Abstract
This paper addresses the task of relative camera pose estimation from raw image pixels, by means of deep neural networks. The proposed RPNet network takes pairs of images as input and directly infers the relative poses, without the need of camera intrinsic/extrinsic. While state-of-the-art systems based on SIFT + RANSAC, are able to recover the translation vector only up to scale, RPNet is trained to produce the full translation vector, in an end-to-end way. Experimental results on the Cambridge Landmark data set show very promising results regarding the recovery of the full translation vector. They also show that RPNet produces more accurate and more stable results than traditional approaches, especially for hard images (repetitive textures, textureless images, etc.). To the best of our knowledge, RPNet is the first attempt to recover full translation vectors in relative pose estimation.
You have full access to this open access chapter, Download conference paper PDF
Similar content being viewed by others
Keywords
1 Introduction
In this paper, we are interested in relative camera pose estimation—a task consisting in accurately estimating the location and orientation of the camera with respect to another camera’s reference system. Relative pose estimation is an essential task for many computer vision problems, such as Structure from Motion (SfM), Simultaneous Localisation And Mapping (SLAM), etc. Traditionally, this task can be accomplished by (i) extracting sparse keypoints (e.x. SIFT, SURF), (ii) establishing 2D correspondences between keypoints and (iii) estimating the essential matrix using 5-points or 8-point algorithms [13]. RANSAC is very often used to reject outliers in a robust manner.
This technique, although it has been considered as the de facto standard for many years, presents two main drawbacks. First, the quality of the estimation depends heavily on the correspondence assignment. This is to say, too few correspondences (textureless objects) or too many noisy correspondences (repetitive texture or too much viewpoint change) can lead to surprisingly bad results. Second, the traditional method is able to estimate the translation vector only up to scale (directional vector).
In this paper, our objective is three folds: (i) we propose a system producing more stable results (ii) recovering the full translation vector (iii) and we provide insights regarding relative pose inference (i.e. from absolute pose, regressor etc.).

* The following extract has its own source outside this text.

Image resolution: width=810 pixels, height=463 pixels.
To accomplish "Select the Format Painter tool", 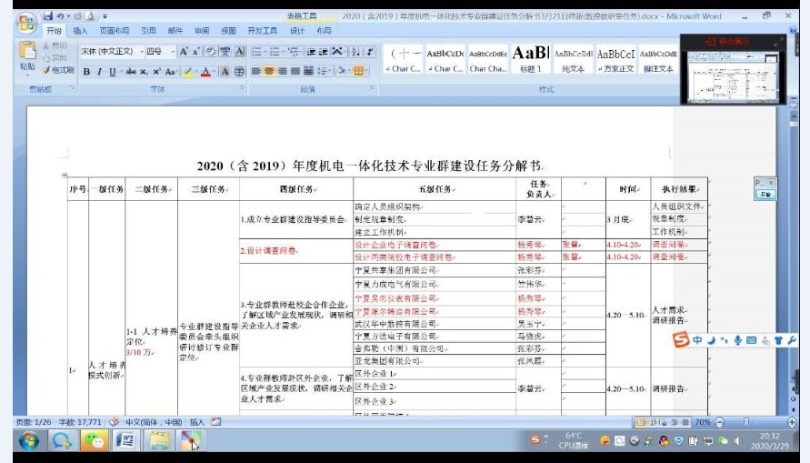I will pyautogui.click(x=59, y=70).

As pointed out in [20], CNN based methods are able to produce pretty good results in some cases where SIFT-based methods fail (i.e. texture less images). This is the reason why we opted for a global method based on CNN. Inspired by the success of PoseNet [9], we propose a modified Siamese PoseNet for relative camera pose estimation, dubbed as RPNet, with different ways to infer the relative pose. To the best of our knowledge, [12] is the only end-to-end system aiming at solving relative camera pose using deep learning approach. However, their system estimate the translation vector up to scale, while ours produces full translation vectors.

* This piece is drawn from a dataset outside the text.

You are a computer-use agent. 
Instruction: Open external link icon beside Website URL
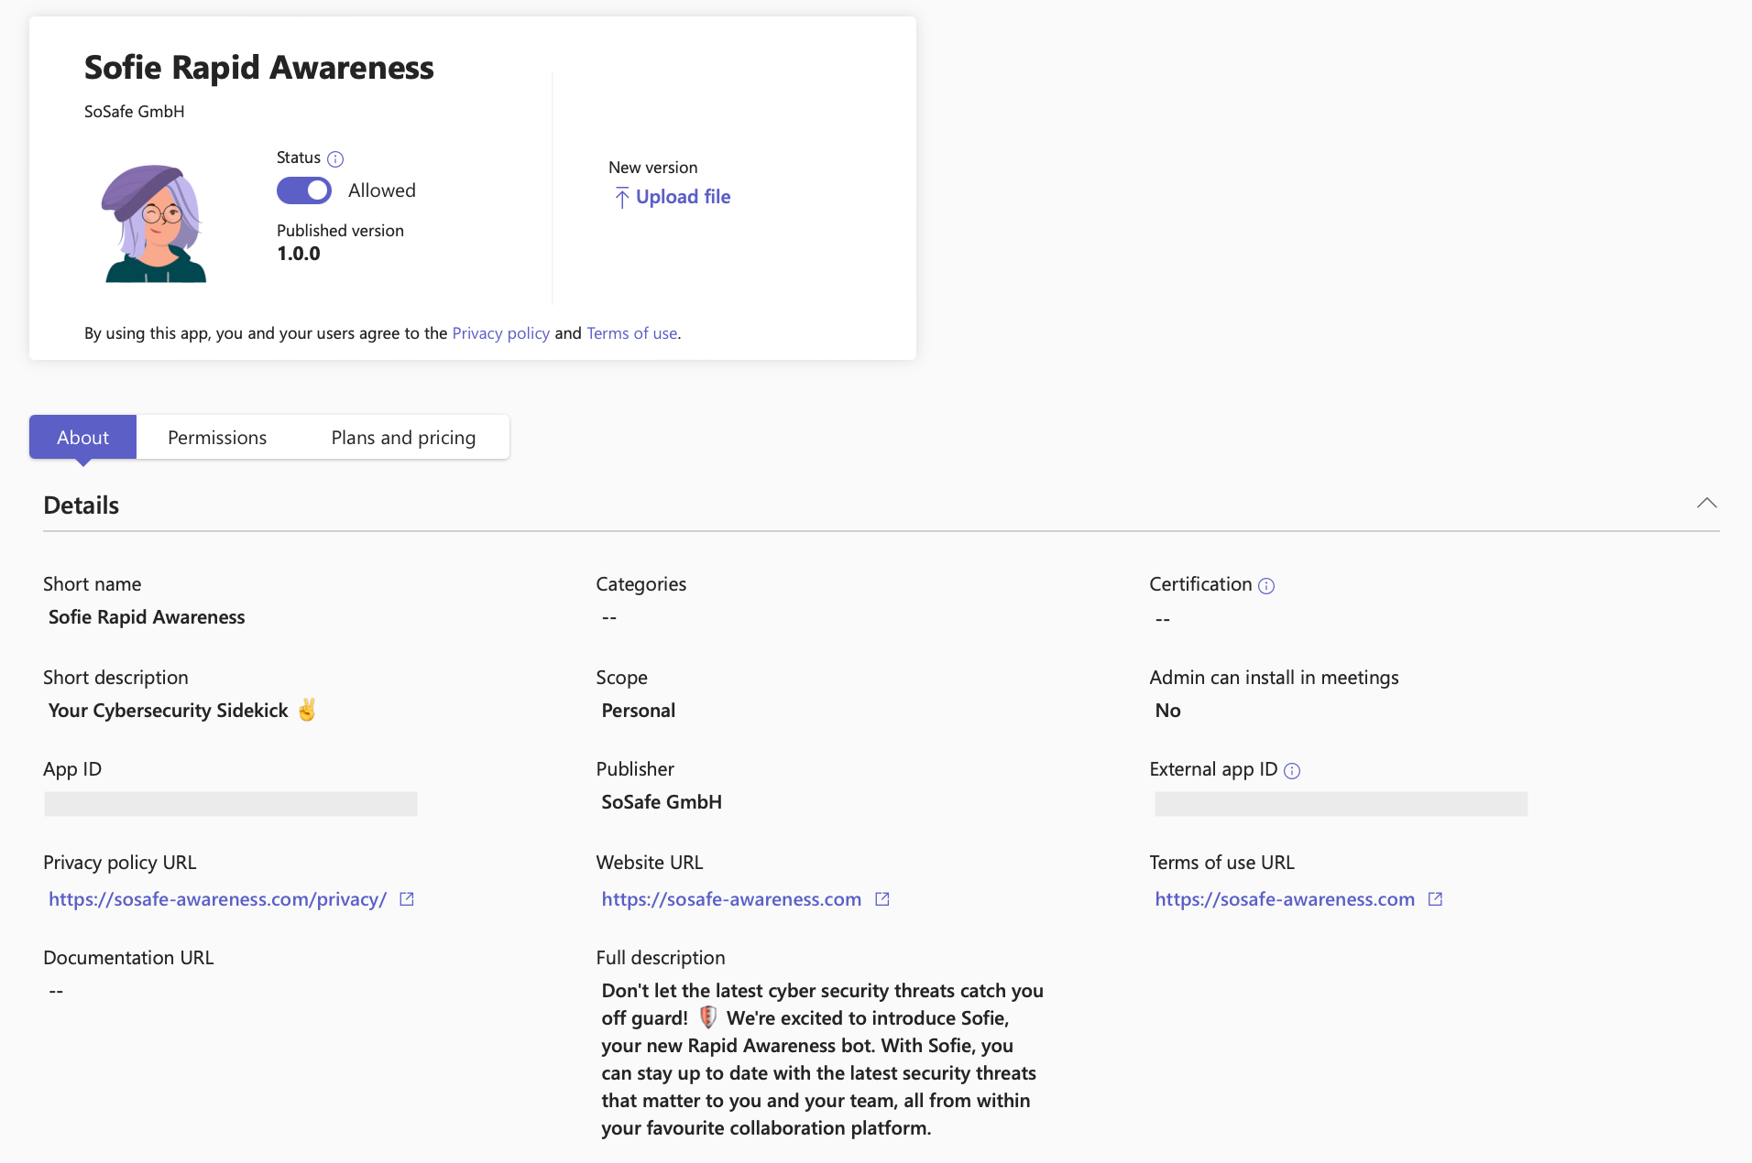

The rest of the paper is organized as follows: Sect. 2 presents the related work. Section 3 introduces the network architecture and the training methodology. Section 4 discusses the datasets and presents the experimental validation of the approach. Finally, Sect. 5 concludes the paper.
2 State of the Art
Local Keypoint-Based Approaches. They address relative camera pose estimation using the epipolar geometry between 2D-2D correspondences of keypoints. Early attempts aimed at better engineering interest point detectors to focus on interesting image properties such as corners [6], blobs in scale-space [10], regions [11], or speed [2, 16, 18] etc. More recently, there is a growing interest to train interest point detectors together with the matching function [4, 5, 17, 19, 23]. LIFT [21] adopted the traditional pipeline combining a detector, an orientation estimator, and a descriptor, tied together with differentiable operations and learned end-to-end. [1] proposed a multitask network with different sub-branches to operate on varying input sizes. [4] proposed a bootstrapping strategy by first learning on simple synthetic data and increasing the training set with real images in a second time.

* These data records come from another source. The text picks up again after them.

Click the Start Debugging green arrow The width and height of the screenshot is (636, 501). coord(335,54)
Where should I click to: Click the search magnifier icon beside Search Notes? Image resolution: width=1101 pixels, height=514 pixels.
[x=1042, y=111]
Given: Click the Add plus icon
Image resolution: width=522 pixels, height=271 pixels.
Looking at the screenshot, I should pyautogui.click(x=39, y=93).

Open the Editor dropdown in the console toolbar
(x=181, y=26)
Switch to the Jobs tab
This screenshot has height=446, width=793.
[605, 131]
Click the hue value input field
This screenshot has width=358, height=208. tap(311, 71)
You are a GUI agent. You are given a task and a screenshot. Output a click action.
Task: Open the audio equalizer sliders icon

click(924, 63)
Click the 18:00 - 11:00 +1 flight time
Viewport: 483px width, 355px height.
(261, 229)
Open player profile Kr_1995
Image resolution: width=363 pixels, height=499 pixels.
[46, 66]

End-to-End Pose Estimation. The first end-to-end neural network for camera pose estimation from single RGB images is PoseNet [9]. It is based on GoogLeNet with two output branches to regress translations and rotations. PoseNet follow-up includes: Baysian PoseNet [7], Posenet-LSTM [20] where LSTM is used to model the context of the images, Geometric-PoseNet where the loss is calculated using the re-projection error of the coordinates using the predicted pose and the ground truth [8]. Since all the 3D models used for comparisons are created using SIFT-based techniques, traditional approach seems more accurate. [20] showed that the classical approaches completely fail with less textured datasets such as the proposed TMU-LSI dataset. [14] is an end-to-end system for pose regression taking sparse keypoint as inputs. Regarding relative pose estimation, [12] is the only system we are aware of. Their network is based on ResNet35 with FCs layers acting as pose regressor. Similar to the previous networks, the authors formulate the loss function as minimising the L2-distances between the ground truth and the estimated pose. Unfortunately, several aspects of their results (including their label generation, experimental methodology and the baseline system) make comparisons difficult. Along side with pose regression problems, another promising works from [15] showed that an end-to-end neural network can effectively be trained to regress to infer the homography between two images. Finally, two recent papers [3, 22] made useful contributions to the training of end-to-end systems for pose estimation. [22] proposed a regressor network to produce essential matrix which can be then used to find the relative pose. However, their system is able to find the translation up to scale which is completely different from our objective. In [3], a differentiable RANSAC is proposed for outlier rejection and can be a plug-and-play component into an end-to-end system.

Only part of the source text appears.